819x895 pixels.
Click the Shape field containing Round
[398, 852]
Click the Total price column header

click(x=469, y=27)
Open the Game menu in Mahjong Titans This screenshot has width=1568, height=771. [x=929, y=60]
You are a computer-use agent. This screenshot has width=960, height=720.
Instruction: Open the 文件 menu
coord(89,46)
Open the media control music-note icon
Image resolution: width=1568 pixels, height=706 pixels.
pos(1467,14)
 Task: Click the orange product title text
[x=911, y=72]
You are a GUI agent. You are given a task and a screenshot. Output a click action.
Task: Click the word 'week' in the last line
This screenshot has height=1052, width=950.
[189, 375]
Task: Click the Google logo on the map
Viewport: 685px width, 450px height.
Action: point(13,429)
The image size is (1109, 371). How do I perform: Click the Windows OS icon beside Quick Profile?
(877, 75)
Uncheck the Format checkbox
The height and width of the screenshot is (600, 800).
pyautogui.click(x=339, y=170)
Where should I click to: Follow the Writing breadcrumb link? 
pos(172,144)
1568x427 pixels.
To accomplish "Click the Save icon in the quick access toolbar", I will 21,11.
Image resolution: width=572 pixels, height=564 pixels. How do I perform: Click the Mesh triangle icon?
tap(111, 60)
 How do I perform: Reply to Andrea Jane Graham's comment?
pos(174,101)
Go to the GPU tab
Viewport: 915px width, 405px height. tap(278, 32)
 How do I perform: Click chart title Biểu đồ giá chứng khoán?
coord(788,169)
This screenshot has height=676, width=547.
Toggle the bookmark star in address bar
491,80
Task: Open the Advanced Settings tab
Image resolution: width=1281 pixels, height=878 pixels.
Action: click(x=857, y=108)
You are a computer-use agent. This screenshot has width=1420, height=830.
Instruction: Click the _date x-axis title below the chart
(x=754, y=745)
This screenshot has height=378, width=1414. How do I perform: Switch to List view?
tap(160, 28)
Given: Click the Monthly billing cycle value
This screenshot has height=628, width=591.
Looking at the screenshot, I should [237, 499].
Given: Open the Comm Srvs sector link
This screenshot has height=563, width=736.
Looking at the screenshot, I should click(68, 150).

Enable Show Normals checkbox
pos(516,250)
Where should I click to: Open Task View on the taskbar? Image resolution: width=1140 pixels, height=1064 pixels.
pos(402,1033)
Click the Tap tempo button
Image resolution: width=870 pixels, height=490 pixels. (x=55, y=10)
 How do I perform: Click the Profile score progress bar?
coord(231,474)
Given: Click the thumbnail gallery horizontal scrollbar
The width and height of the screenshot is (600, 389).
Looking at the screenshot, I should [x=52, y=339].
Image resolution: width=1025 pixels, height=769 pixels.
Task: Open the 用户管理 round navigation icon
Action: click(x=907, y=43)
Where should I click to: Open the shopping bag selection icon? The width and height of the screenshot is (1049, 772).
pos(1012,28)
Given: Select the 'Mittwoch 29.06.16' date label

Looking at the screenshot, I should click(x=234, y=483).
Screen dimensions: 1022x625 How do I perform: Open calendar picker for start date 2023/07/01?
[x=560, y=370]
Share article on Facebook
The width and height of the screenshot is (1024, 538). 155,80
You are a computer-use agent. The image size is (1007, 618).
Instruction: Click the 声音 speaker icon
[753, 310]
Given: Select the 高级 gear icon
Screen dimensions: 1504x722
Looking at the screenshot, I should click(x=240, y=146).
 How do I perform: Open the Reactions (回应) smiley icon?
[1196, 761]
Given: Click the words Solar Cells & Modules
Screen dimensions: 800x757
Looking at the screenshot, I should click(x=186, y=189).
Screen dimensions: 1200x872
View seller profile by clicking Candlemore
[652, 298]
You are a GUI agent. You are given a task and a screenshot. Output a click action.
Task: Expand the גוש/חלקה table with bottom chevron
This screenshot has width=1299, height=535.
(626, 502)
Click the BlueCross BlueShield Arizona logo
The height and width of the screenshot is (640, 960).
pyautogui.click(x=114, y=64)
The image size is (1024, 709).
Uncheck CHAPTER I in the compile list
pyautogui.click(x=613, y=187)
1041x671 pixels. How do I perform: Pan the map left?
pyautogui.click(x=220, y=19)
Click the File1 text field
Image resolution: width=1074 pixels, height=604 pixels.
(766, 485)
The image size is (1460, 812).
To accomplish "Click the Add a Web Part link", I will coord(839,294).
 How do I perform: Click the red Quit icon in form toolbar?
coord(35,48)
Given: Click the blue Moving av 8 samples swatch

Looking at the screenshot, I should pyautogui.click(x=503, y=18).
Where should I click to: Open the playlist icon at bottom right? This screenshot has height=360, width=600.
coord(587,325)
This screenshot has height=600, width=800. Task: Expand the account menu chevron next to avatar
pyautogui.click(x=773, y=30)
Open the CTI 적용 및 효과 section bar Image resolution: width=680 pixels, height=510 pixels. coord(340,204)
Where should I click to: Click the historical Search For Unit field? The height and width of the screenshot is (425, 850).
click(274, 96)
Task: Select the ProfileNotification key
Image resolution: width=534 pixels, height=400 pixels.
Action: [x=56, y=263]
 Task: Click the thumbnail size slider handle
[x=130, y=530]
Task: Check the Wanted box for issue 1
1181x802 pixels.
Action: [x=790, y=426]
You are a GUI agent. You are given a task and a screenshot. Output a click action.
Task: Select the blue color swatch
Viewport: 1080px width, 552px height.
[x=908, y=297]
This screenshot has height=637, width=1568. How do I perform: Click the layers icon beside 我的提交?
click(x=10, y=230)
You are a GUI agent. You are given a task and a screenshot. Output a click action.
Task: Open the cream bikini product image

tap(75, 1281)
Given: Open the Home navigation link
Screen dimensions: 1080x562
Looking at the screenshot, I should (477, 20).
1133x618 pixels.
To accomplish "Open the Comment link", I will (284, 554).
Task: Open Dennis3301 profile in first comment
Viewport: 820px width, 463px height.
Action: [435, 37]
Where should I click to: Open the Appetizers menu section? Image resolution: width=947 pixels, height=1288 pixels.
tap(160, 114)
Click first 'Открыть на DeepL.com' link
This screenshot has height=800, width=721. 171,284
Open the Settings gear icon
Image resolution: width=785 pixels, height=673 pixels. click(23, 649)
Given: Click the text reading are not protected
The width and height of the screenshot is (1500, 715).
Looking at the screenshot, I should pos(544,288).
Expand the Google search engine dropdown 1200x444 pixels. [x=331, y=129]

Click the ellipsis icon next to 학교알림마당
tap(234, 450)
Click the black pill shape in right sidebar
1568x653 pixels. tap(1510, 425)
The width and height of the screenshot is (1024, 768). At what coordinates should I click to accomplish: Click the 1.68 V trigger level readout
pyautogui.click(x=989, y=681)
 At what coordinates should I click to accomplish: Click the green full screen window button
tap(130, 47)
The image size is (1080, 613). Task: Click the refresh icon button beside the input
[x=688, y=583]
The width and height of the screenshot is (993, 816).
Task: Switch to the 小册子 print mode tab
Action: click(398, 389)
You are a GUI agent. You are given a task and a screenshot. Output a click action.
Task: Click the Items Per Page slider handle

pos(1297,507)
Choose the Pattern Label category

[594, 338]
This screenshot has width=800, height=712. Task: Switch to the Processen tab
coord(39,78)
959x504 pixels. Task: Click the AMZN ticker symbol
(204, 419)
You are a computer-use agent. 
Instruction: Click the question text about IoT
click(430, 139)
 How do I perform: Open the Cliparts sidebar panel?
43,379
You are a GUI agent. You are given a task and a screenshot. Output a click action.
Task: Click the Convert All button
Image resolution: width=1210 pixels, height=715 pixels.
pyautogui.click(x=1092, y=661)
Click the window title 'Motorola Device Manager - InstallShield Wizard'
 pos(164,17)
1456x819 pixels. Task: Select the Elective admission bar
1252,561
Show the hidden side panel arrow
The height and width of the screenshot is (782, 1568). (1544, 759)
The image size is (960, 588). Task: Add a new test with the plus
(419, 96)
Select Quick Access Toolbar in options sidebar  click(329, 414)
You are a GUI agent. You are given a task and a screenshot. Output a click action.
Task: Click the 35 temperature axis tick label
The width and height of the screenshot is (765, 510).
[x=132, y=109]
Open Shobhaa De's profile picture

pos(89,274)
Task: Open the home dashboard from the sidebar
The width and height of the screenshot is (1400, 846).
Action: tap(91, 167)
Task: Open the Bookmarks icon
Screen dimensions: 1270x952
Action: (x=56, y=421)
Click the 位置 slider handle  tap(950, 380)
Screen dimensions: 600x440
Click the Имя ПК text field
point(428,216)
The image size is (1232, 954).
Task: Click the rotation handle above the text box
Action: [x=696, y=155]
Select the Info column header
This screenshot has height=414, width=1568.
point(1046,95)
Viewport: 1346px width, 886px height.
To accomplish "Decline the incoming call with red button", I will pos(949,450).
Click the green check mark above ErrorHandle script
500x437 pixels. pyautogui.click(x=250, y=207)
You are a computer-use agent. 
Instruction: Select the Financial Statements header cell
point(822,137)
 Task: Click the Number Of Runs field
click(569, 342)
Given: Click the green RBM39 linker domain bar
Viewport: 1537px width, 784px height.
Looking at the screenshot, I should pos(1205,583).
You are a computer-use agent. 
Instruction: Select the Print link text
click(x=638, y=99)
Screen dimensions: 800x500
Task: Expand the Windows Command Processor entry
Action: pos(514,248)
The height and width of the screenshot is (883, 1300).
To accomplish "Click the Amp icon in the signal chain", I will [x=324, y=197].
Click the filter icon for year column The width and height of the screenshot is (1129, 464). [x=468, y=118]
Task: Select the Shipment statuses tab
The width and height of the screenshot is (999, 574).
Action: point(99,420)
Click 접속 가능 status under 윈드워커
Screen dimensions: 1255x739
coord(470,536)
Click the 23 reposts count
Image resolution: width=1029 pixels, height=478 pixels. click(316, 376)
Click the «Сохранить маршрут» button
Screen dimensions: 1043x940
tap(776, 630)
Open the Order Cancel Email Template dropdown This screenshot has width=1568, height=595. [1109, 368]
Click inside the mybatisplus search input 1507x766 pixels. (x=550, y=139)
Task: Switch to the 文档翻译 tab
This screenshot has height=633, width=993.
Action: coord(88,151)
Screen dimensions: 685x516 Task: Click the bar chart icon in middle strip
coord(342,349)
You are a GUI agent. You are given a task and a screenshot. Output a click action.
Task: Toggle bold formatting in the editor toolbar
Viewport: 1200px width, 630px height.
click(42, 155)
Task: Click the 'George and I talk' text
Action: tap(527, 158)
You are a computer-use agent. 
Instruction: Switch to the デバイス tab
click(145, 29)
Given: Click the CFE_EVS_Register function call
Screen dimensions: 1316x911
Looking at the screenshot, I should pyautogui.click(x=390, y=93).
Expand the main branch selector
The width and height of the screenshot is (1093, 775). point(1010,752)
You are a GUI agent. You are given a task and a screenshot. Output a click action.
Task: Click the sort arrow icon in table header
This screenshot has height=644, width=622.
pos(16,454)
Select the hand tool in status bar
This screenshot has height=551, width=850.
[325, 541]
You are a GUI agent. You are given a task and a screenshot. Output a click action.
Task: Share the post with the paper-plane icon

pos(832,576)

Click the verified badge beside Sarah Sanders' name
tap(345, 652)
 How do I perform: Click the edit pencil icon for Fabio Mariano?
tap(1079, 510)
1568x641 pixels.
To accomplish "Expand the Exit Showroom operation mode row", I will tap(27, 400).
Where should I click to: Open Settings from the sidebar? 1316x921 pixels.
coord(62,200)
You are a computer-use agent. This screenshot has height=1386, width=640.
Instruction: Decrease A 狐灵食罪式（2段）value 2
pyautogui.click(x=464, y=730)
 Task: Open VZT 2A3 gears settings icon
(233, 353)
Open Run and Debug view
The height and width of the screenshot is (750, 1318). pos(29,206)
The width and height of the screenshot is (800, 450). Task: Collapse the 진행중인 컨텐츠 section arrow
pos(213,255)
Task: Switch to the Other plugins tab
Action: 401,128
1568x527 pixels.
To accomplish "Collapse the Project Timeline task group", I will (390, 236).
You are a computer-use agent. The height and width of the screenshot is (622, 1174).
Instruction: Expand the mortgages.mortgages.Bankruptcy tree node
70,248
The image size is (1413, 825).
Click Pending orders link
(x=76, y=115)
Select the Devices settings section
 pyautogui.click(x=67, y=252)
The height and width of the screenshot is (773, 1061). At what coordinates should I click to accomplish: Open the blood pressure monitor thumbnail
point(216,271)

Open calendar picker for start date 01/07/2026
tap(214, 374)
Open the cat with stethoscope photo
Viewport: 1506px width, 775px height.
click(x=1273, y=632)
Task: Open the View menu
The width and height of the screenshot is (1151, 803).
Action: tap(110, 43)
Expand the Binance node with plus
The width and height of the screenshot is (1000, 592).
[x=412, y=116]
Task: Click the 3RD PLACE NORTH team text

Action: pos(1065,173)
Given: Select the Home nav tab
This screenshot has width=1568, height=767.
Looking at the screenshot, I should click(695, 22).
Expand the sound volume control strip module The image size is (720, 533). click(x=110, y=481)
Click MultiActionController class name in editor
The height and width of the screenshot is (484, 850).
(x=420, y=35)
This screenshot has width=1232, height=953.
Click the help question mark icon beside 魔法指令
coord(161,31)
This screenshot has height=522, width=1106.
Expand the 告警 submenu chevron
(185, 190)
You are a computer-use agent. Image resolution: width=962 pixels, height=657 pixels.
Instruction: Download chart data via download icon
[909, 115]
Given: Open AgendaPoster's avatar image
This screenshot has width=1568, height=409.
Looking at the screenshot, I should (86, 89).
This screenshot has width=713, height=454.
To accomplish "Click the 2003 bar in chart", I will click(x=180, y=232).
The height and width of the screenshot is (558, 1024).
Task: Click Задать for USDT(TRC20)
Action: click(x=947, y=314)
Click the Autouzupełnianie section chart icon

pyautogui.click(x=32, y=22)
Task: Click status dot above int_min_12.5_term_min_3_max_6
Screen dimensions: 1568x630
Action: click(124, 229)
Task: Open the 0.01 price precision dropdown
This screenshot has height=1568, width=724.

══════

*Work task*: How many lines in the listing above contain "editor"? Give only the number.

*Finished exercise*: 2